■ TASK BRIEF ■
Reproduce exactly the line that includes "You are a computer-use" and all lines after it, ending with the last line of the data.
━━━━━━━━━━
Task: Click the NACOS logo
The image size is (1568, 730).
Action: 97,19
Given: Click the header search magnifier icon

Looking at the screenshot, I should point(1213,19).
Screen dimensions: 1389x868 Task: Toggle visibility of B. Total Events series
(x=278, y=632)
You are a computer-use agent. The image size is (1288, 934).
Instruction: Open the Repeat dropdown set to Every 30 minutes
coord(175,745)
━━━━━━━━━━
■ OUTPUT FOR THIS TASK ■
You are a computer-use agent. The image size is (1288, 934).
Instruction: Open the Repeat dropdown set to Every 30 minutes
coord(175,745)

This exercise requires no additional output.